In fact, one medium-sized orange has all the vitamin C you need in one day (17).
Citrus fruits also contain essential minerals, including potassium, B vitamins, magnesium and copper (18).
In total, these compounds have over 60 types of flavonoids, carotenoids and essential oils (19), all vital in supporting your immune system.
- Great source of fiber
It is recommended that you have at least 14 grams of fiber per 1,000 calories you eat.
Fun fact: In the US, on 4% of men and 13% of women consume that amount.
Fiber is vital in improving your health: It helps improve your digestion and aids in losing weight naturally.
And how about naturally lowering your cholesterol levels?
Oranges are high in soluble fiber. This type of fiber has been known to help lower cholesterol levels naturally (20).
- Improves heart function
Soluble fiber and flavonoids may improve cholesterol levels by raising “good” HDL cholesterol and lowering “bad” LDL cholesterol (21).
Also, a Japanese study (22) found that people who consume lots of citrus fruits had lower rates of heart disease and stroke.
Tip 5: Eat more spicy food
Adding spices to your recipes can speed up the weight-loss process.
According to nutritionist Pamela Peeke (23), when you eat hot peppers, it increases body heat and boosts metabolism up to 5%. Eating hot peppers also increases fat burning up to 16%!
Spicy food may also help you with your food cravings. Research from Purdue University found that eating spicy foods could decrease appetite, lowering your daily calorie intake.
Tip 6: Do not drink a lot of fruit juice
- The juice you buy may not as natural as it seems
You may be wondering?
“Isn’t fruit juice healthy?”
Be aware that the juice you buy in supermarkets may not be 100% “pure “ and “not from concentrate”.
Sometimes after juice has been made, it is usually stored in oxygen-depleted tanks for up to a year before it is actually packaged and sold to you.
This method often removes most of the flavor, so “flavor packs” (24) are often used as a substitute to make up for the lost taste.
So what’s the catch?
Do some research on juice brands and try your best to find juice that is not fruit-flavored sugar water.
- Liquid calories can be fattening
When we add a food to our daily diet, our brains “compensate” (25) , making us eat less of other food groups.
So if you eat lots of berries, your body will compensate by eating less of other foods to maintain the same calorie intake.
And liquid calories?
It turns out that liquid calories do not work in the same way as calories from solid foods.

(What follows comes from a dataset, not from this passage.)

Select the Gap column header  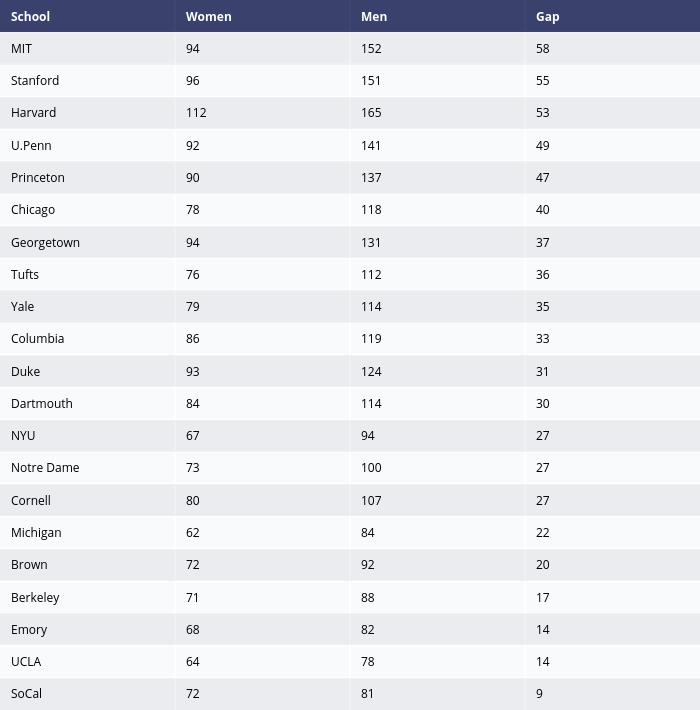(x=547, y=16)
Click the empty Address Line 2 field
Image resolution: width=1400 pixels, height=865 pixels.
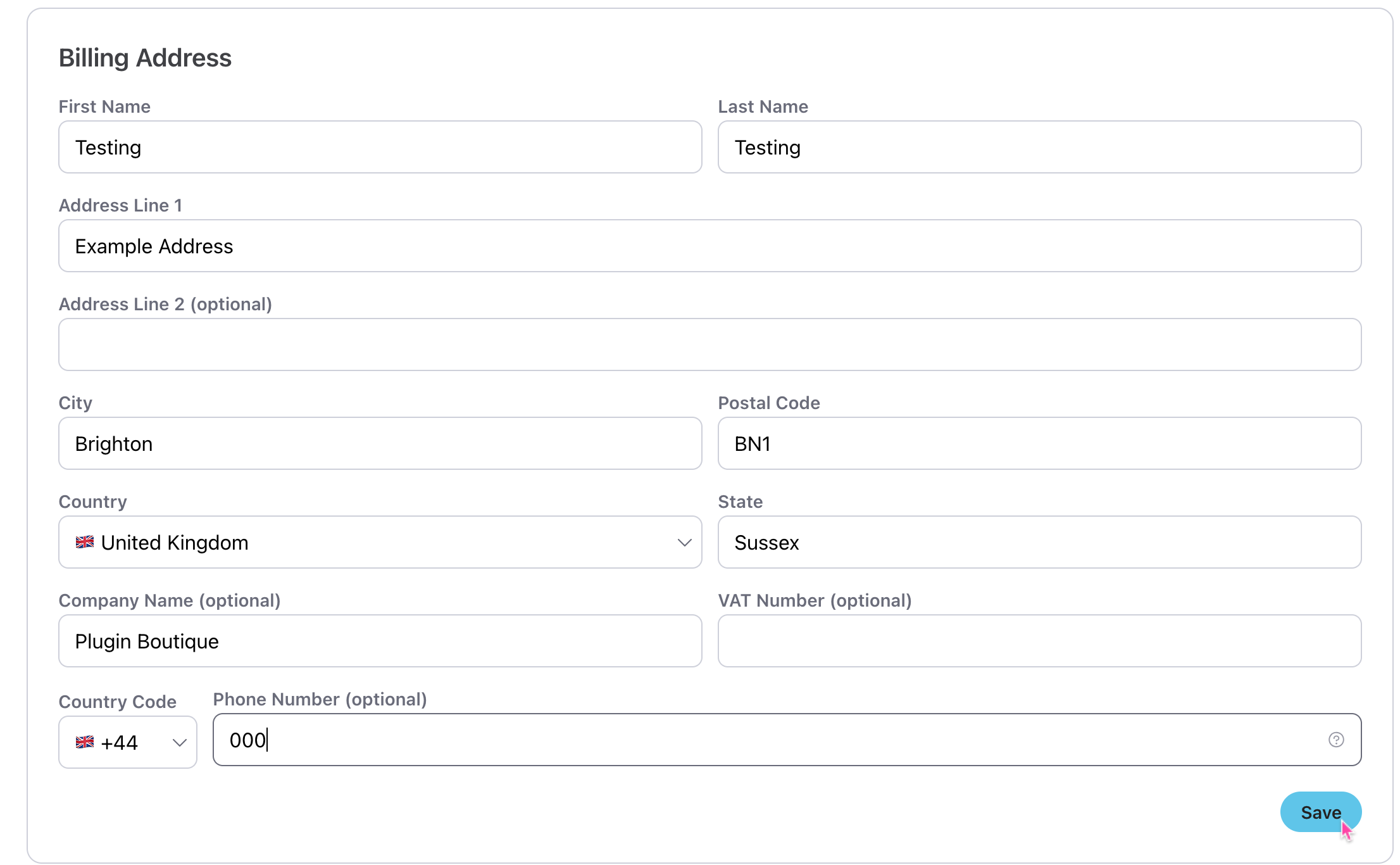pos(709,344)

When you add liquid calories to your diet, your body has trouble compensating (26) in eating less of other foods.
That is the problem with fruit juice: They do not contribute to fullness (27),making you eat more.
Some final words…
Stick to a plant-based diet, consuming a plethora of veggies and legumes that maximize your daily micronutrient intake.
Your body will thank you for all those vitamins, minerals and phytochemicals it so desperately needs to repair tissue and metabolic functions damaged from years of poor eating habits and unhealthy fad diets.
Keep it low-carb, stay away from processed food and exercise regularly to maximize your life span and enjoy a disease-free life!